Once Ross was taken to a local hospital for a check-up before being booked, Matt was told Flemming and Terry were in custody. Kensi, who spent close to nine-hours getting to LA after a half-day of testing for her Law Enforcement Advanced Driving Course (she passed), went home. She was going to spend quality time with the dog. She was not talking about me. I think.
Matt smiled when he told me he’d question Terry. I was left with Flemming. Flemming, as the video of the interrogation will show, wept like a child when I questioned him. He also threw up, which just added to the night’s cornucopia of bad smells and aromas. Terry gave up the fence he was working with before teaming up with Matt’s undercover persona. It was Terry’s brother-in-law who didn’t think he or Flemming were “good at being criminals.” The man had a point.
With the help of NCIS’s Cyber Unit, we were able to collect all the security camera footage during the great cow chase of July 2017 as well as the cell phone camera video shot by an Uber driver who was grabbing a smoke outside of his vehicle near Agatha Street. The status of Detective Bernhart as an undercover officer for LAPD, Agent Blye and myself as undercover operators for NCIS remains secure.
So in conclusion, Bernhart and I with the help of Kensi were able to stop a pair of truck hijackers, a pig and a cow. We also, with the help of several LAPD uniformed officers found a kidnapping victim who was also a thief who stole the pig, cow and a number of other animals as well as a tractor-trailer truck.

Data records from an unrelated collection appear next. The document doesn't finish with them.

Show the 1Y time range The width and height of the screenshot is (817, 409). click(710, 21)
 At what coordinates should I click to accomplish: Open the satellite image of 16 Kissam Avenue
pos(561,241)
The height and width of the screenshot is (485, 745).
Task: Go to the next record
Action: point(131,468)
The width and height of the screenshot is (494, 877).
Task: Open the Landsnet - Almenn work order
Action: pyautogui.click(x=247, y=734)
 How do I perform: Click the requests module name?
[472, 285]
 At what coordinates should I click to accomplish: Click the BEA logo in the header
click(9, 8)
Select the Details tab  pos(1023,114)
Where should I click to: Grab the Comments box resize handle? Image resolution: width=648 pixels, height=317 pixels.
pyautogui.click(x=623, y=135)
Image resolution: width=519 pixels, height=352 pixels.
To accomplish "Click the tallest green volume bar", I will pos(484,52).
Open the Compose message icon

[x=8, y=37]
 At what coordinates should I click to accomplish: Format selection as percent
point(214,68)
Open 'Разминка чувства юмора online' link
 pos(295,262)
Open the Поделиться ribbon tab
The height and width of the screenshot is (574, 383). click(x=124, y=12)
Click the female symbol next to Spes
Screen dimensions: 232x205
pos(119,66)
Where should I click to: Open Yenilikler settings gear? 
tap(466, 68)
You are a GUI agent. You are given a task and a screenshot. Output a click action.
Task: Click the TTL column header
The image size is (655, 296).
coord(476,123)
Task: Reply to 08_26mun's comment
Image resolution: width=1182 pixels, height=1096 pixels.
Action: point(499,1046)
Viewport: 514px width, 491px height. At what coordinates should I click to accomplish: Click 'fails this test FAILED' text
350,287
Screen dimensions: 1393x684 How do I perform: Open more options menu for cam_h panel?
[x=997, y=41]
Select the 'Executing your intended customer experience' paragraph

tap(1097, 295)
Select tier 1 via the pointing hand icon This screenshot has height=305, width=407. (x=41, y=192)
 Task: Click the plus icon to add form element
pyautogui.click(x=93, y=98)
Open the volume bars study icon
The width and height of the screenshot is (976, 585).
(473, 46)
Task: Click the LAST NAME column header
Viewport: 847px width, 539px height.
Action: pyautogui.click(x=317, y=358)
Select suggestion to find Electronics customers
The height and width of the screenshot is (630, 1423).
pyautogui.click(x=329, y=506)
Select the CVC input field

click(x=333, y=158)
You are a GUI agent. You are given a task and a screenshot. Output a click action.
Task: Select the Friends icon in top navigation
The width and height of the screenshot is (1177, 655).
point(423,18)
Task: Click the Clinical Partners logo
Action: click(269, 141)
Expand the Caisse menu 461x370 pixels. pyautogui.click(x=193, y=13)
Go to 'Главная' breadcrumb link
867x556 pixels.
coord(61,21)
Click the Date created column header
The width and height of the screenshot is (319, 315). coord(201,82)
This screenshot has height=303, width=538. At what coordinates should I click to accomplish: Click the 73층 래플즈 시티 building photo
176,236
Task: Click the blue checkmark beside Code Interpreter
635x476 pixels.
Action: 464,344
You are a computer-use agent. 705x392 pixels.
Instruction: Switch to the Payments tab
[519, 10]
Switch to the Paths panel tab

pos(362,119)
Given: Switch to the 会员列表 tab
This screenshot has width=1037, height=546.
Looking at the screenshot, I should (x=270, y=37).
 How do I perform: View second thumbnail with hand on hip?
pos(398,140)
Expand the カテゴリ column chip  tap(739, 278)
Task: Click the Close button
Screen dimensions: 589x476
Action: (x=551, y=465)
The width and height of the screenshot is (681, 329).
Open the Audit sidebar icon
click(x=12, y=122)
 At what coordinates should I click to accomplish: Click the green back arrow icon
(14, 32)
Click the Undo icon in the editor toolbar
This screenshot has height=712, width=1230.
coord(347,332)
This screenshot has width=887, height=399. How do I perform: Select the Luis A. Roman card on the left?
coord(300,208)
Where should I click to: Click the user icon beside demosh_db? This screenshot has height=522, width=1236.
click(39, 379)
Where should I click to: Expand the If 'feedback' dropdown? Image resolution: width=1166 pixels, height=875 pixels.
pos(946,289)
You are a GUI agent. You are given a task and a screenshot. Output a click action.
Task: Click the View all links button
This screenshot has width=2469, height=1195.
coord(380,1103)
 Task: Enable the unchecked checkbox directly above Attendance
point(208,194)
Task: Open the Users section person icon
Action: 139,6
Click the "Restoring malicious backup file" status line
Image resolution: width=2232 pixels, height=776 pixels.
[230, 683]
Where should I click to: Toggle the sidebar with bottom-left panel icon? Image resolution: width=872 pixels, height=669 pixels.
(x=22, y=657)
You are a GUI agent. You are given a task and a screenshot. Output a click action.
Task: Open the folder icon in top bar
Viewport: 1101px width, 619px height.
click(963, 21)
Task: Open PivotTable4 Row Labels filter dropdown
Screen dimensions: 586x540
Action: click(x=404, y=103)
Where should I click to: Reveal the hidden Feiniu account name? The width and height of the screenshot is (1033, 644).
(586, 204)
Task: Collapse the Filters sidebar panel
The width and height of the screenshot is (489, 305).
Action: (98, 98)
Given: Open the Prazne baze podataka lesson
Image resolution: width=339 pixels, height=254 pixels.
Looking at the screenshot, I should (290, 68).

I made some money selling pizza.
As Bernhart-Deeks LAPD operations go, this wasn’t our most expensive or destructive. It was our least fruitful – three bad guys and a truck full of barnyard animals may seem underwhelming but Flemming and Terry were driving around with those animals in Los Angeles. Chasing down a cow in a quiet business district on a Friday night is a lot better than running Flossie down on the 405 during rush hour. And since nobody got hurt (except for that 1988 Dodge Diplomat with the sweet woodgrain trim), I think we can all agree Matt and I have done far more damage on other Fridays during our careers than we did tonight.
I had to send Hetty a copy of the after action report so I’m probably going to be back at my desk doing more online training and paper work until Agent Blye finishes her FLETC courses. Probably for the best.
So in conclusion, it was a win for LAPD.
One late note, Bernhart is trying to buy the cow using his mother’s money. He figures he’s got enough personal cash for the pig. He’d like to find a petting zoo or someplace nice for Flossie and Porky to live out their days as urban pig and cow survivors. Animal Control is trying to locate the owners of the livestock to return the animals. Once they find them, we’ll make Ross available for theft charges in their area.
That’s my story (and the truth) and I’m sticking to it.